(Dataset excerpts)
※

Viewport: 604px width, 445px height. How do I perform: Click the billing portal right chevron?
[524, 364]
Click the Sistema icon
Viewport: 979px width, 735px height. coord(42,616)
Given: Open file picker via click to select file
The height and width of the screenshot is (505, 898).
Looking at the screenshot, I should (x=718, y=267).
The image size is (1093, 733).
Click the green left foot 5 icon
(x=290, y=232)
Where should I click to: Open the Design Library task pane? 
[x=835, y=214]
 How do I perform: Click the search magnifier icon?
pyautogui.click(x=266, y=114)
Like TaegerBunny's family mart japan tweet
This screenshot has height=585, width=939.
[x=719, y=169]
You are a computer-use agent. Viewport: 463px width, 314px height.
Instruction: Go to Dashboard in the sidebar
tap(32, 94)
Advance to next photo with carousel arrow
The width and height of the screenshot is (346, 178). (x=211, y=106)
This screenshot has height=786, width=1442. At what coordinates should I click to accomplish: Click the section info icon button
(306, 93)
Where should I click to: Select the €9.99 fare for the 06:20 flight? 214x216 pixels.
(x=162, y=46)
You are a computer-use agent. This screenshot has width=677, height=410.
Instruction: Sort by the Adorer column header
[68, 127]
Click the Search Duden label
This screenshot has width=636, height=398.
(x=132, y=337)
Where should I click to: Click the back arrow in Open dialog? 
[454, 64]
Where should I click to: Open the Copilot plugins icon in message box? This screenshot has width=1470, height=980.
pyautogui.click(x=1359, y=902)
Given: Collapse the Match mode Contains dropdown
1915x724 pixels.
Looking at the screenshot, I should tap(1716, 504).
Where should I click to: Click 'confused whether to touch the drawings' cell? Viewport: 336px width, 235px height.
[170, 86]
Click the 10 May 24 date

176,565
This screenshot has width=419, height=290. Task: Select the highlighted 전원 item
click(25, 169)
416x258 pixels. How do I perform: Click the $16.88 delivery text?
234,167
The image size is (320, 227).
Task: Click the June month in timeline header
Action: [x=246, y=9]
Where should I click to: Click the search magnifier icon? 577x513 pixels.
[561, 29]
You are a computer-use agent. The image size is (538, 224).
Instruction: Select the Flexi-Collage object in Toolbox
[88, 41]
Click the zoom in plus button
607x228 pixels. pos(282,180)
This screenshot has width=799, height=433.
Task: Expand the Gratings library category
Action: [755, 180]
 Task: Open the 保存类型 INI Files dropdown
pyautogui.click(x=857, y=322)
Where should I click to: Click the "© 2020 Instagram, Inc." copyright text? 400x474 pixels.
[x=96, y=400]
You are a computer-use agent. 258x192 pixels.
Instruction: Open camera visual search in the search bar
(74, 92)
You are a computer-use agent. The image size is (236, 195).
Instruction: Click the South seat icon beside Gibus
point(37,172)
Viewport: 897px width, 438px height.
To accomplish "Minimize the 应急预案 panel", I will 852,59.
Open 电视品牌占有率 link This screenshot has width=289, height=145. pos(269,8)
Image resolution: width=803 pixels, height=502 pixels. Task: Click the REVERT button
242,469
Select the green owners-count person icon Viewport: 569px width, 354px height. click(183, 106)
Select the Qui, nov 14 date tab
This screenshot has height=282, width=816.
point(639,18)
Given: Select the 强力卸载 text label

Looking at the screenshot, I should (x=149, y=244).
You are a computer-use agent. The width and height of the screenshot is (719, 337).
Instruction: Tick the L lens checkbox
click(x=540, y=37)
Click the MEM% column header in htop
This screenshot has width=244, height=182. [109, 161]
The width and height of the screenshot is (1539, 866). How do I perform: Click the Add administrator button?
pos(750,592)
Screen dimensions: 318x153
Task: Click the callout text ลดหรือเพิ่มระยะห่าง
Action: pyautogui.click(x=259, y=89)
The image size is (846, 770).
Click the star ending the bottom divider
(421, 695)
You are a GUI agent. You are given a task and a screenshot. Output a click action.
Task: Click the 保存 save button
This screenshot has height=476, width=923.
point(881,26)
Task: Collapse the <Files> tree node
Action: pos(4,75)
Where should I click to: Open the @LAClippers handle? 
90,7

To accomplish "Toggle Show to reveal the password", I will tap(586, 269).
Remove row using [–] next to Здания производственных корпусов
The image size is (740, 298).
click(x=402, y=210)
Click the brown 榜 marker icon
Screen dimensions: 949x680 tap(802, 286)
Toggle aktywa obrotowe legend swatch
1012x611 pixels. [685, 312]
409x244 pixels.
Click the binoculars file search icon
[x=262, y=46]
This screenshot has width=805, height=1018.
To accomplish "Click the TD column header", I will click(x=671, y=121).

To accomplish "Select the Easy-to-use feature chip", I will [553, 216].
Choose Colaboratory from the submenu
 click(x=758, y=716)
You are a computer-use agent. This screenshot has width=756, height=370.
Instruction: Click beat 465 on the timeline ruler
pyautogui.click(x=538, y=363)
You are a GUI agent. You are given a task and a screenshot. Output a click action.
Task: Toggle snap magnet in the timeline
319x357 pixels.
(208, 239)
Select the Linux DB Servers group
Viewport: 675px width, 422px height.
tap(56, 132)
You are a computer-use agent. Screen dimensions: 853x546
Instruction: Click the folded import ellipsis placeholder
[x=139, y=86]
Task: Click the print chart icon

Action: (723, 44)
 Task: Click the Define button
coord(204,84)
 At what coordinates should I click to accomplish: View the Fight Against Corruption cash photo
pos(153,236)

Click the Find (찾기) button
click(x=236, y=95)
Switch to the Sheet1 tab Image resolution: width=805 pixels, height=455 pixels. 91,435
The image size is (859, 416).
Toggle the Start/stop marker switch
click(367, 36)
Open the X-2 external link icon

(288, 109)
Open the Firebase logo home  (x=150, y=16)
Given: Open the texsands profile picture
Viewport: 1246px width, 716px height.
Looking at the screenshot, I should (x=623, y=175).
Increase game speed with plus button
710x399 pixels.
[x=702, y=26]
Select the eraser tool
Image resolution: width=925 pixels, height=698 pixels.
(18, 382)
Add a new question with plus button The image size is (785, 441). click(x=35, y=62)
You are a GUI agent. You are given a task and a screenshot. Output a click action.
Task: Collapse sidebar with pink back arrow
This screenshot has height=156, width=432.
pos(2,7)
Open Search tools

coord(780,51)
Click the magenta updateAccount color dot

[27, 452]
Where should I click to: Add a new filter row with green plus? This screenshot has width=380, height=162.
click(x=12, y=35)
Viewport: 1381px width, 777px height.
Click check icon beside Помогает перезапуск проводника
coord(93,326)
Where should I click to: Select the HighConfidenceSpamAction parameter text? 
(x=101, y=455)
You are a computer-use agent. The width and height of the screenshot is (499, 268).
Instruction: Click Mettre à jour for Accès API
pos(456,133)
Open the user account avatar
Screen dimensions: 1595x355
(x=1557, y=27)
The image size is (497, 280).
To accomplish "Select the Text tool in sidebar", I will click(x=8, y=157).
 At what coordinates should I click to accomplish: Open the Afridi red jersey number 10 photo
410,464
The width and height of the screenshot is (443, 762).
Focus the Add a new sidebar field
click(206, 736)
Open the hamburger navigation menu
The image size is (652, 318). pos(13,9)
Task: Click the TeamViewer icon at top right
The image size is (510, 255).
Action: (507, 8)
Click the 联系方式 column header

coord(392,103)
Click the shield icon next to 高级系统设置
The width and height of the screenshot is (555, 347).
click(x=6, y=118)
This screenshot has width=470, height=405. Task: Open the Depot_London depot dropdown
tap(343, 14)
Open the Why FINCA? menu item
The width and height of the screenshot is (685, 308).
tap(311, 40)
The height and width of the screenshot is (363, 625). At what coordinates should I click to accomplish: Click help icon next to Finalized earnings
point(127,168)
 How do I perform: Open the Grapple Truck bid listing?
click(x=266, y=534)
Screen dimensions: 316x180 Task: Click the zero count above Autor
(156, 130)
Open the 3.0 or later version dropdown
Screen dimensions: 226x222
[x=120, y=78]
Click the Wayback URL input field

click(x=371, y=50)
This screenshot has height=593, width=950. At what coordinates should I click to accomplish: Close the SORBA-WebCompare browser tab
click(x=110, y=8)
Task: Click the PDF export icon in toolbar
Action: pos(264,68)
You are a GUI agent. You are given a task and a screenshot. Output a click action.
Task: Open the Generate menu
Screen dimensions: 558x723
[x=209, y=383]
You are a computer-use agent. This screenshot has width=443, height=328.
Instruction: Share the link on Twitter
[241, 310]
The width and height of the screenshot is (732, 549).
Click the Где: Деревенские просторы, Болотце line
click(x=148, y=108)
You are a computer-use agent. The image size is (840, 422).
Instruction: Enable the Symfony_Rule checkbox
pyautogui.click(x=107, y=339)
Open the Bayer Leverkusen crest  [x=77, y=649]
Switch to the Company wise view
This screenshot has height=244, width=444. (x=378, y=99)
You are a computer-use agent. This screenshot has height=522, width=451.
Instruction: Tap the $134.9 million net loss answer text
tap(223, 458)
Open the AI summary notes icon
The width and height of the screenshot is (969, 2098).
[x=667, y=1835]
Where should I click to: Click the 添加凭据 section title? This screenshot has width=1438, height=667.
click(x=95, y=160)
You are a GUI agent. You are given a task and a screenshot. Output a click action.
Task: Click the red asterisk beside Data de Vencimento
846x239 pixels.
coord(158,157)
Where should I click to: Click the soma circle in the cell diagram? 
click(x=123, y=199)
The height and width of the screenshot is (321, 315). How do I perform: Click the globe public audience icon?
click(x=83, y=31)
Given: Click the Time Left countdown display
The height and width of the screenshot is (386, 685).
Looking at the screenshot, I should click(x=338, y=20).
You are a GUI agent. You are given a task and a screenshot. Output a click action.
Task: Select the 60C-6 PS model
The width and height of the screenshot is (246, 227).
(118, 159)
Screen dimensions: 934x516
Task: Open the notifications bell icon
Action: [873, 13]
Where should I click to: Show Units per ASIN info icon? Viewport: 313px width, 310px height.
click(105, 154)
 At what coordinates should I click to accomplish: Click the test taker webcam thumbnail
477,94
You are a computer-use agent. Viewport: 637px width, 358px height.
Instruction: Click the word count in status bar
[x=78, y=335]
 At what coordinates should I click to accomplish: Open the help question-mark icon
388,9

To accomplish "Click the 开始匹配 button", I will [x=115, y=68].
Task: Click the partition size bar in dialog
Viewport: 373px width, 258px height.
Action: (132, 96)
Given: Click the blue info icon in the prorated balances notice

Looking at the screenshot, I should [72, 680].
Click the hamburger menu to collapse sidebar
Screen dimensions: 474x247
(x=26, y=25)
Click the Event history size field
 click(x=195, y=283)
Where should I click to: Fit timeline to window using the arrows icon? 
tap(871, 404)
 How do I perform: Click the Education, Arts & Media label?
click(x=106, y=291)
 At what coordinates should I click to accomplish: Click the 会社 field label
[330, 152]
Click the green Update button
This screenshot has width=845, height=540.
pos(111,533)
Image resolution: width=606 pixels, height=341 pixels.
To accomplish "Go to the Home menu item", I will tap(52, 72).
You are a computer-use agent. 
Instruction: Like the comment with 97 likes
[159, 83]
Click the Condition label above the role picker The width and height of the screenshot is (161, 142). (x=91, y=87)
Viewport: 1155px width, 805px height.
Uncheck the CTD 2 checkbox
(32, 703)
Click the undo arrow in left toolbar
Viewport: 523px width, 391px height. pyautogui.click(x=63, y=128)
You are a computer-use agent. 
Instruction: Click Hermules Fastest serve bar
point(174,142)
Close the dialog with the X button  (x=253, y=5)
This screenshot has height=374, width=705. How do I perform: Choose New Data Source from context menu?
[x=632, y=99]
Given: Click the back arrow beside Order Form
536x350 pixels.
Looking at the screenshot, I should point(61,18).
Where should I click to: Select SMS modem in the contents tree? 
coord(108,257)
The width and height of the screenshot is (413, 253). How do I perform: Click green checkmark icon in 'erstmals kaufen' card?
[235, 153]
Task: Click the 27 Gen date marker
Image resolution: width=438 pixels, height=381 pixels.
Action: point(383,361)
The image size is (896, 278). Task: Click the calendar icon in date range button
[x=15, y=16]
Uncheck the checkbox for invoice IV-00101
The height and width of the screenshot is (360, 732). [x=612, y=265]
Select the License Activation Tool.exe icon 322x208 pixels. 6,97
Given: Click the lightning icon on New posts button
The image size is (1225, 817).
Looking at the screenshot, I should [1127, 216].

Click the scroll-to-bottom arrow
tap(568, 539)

※

Every line of the data above that includes "picker" should be listed.

WRITTEN RESPONSE
Given: Open file picker via click to select file
Click the Condition label above the role picker The width and height of the screenshot is (161, 142). (x=91, y=87)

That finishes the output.